Latest Covid employment law updates

by | Jun 9, 2020

Coronavirus: developments in employment law and new guidance

The Government continues to make a number of important changes to employment law and to publish guidance to employers in response to the pandemic and the release of the lockdown:

  • From 26 March 2020, workers can carry forward annual leave (of up to four weeks) for two years where it was not ‘reasonably practicable’ to do so during the holiday year due to coronavirus
  • From 26 May 2020, SMEs can apply to HMRC to recover coronavirus-related Statutory Sick Pay through HMRC’s Coronavirus Statutory Sick Pay Rebate Scheme that they paid to employees from 13 March 2020
  • July 2020 sees the introduction of ‘flexible furlough leave’ to allow employees to work part-time and to be furloughed part-time.

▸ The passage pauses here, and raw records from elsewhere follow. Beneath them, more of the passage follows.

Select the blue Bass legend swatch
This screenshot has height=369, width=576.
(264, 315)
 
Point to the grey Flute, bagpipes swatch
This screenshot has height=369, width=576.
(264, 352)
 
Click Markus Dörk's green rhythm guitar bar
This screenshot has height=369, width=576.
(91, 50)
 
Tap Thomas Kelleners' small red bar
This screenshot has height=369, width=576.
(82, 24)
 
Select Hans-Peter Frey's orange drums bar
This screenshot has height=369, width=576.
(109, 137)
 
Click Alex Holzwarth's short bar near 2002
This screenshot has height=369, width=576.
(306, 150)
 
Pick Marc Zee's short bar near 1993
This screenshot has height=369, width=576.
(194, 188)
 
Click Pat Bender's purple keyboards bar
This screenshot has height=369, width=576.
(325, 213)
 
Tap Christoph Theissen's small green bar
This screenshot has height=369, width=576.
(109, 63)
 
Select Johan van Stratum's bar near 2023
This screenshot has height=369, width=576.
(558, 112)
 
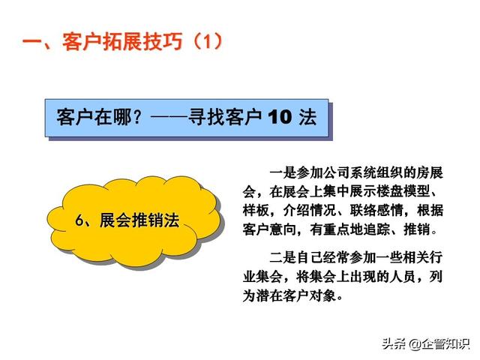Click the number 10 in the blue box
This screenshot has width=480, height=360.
click(x=280, y=117)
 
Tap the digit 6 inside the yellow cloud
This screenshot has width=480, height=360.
click(x=80, y=220)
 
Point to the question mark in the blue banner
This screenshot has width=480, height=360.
click(x=138, y=117)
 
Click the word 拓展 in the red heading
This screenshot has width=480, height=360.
click(x=122, y=42)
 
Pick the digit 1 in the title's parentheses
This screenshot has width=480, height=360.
click(x=207, y=42)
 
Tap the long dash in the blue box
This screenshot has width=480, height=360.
click(x=170, y=117)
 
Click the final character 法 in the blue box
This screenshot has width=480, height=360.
click(x=308, y=117)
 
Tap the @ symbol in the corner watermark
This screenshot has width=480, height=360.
click(x=415, y=344)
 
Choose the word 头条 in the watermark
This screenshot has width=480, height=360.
click(x=394, y=344)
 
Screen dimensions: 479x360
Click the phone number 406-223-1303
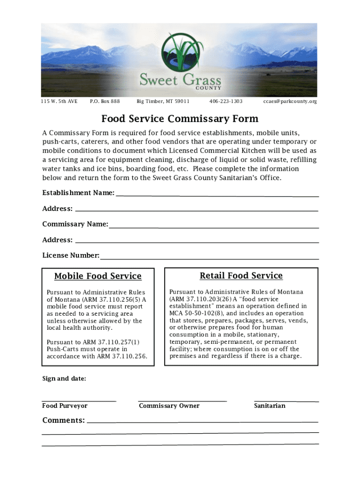point(225,102)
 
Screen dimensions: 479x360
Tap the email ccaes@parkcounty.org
point(290,102)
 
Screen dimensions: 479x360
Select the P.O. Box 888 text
point(105,102)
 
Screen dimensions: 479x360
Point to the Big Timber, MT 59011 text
point(163,102)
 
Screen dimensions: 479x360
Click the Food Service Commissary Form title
point(180,119)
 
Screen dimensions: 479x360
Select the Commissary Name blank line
point(214,227)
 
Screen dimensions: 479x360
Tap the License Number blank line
point(209,259)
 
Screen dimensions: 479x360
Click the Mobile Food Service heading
point(98,276)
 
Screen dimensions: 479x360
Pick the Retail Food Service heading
point(241,276)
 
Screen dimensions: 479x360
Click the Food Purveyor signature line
point(79,400)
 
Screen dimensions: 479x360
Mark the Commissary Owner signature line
point(182,400)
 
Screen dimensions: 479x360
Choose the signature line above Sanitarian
point(286,400)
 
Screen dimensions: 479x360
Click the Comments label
point(64,420)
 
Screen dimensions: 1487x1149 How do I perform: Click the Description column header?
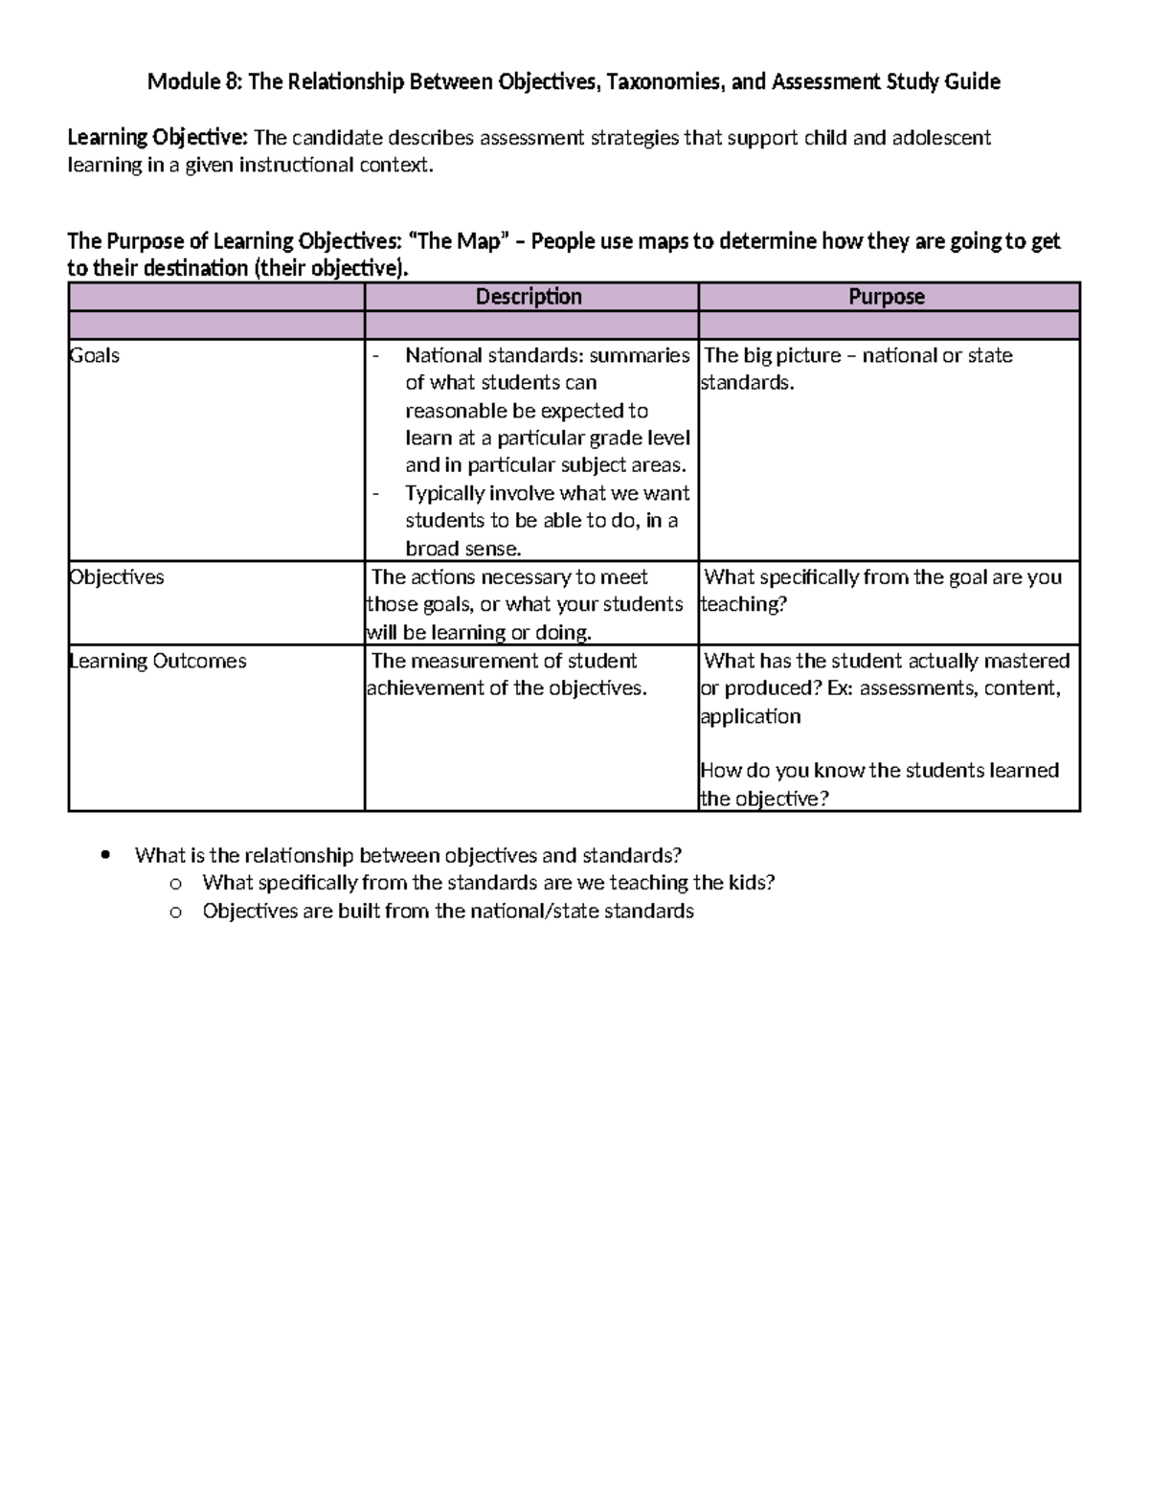coord(529,297)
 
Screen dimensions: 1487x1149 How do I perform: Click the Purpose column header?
coord(887,297)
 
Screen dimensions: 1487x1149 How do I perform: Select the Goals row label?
coord(95,355)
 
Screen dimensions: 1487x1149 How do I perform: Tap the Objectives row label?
coord(117,577)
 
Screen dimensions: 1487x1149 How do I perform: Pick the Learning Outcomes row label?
coord(158,661)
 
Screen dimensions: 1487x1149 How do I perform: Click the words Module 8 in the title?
coord(193,82)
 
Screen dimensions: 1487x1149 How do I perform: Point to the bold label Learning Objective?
coord(158,138)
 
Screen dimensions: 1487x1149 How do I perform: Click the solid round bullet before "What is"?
coord(106,854)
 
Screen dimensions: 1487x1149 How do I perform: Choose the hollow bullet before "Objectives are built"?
coord(175,912)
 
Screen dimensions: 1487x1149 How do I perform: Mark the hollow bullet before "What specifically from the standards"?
coord(175,884)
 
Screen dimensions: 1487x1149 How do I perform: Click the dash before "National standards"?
coord(375,356)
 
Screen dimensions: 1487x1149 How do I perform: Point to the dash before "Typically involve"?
coord(375,494)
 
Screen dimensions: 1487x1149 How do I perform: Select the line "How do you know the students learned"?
coord(879,771)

The Chancellor’s announcement on 29 May also outlined how the Coronavirus Job Retention Scheme will be wound down, with decreasing contributions from the Government from August until the scheme’s closure on 31 October 2020. See our detailed briefing
  • In preparation for more businesses bringing employees back to the workplace, the Government continues to update its guidance on working safely during coronavirus and the Health and Safety Executive has published guidance on consulting with staff and carrying out risk assessments to help businesses be ‘covid-secure’
  • Employers carrying out tests of employees to check for symptoms of coronavirus need to comply with the Data Protection Act 2018. The Information Commissioner’s Office has published Workplace testing: guidance for employers to help employers comply
  • Finally, the Equalities and Human Rights Commission’s Coronavirus (Covid-19) guidance for employers helps employers stay on the right side of the Equality Act 2010 when making decisions in response to coronavirus, such as whether a shielding, disabled employee should return to the workplace.

This article is for general information only and does not constitute legal or professional advice. Please note that the law may have changed since this article was published.